L’Asutic pour une meilleure protection des données personnelles

Vingt quatre février deux mille vingt, cela fait un an que Macky Sall déroule son second mandat après une victoire du 24 février 2019. Mais pour l’Association sénégalaise des utilisateurs des Tics (Asutic) «l’élection présidentielle du 24 Février 2019 n’a été que la consécration d’une stratégie électorale pilotée par la société française Spallian basée sur le «­Big data­»­: la collecte et le traitement de données personnelles des électeurs sénégalais». L’association a fait ce bilan, à travers une déclaration. Poursuivant, elle souligne que l’intégrité de l’élection présidentielle du 24 février 2019 n’aurait pas été entachée, si la Commission de données personnelles (Cdp), autorité administrative indépendante, s’était montrée garante du traitement à des fins spécifiques, licites, loyales et transparentes des données personnelles des électeurs sénégalais. Pis, elle révèle, dans sa note, qu’en tirant parti de l’expérience du Sénégal d’autres pays sont sur la même voie. «Déjà en Côte d’Ivoire et en Guinée, la même stratégie électorale se prépare discrètement comme au Sénégal pour assurer la victoire du parti au pouvoir, ce qui explique le forcing pour une 3ème candidature», indique-t-elle.

C’est compte tenu des futurs risques que l’Asutic exhorte l’opposition à «se mettre à jour même si la coalition au pouvoir a déjà une bonne longueur d’avance». Sinon, à défaut, «cette coalition est assurée d’avance de gagner toutes les élections à venir, par la réutilisation de ces bases de données destinées à capturer la volonté des électeurs et l’opposition continuera à parler d’élections truquées sans convaincre personne».
L’association a entre autres recommandé de «veiller à ce que les données personnelles collectées par les candidats, pendant la campagne de parrainage, lors de la présidentielle de février 2019, soient détruites sous le contrôle d’huissiers de justice». Elle demande aussi de «mieux encadrer la mise en œuvre du parrainage lors des prochaines élections par l’application stricte de la loi sur la protection des données personnelles», de sensibiliser les citoyens électeurs afin qu’ils prennent conscience des risques liés à la collecte et à l’utilisation de leurs données personnelles en période électorale.
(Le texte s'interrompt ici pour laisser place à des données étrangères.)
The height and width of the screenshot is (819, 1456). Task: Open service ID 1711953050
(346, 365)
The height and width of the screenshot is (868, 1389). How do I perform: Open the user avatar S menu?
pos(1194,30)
Sur une dernière note, l’Asutic juge «urgent d’adapter notre législation électorale à l’ère numérique en renforçant la protection des données personnelles en contexte politique et électoral». Pour elle, «c’est un chantier de la plus grande importance qui ne peut être remis à demain, au risque de continuer à assister à une manipulation des électeurs pour un faire-valoir démocratique comme ce fut le cas de l’élection présidentielle du 24 Février 2019».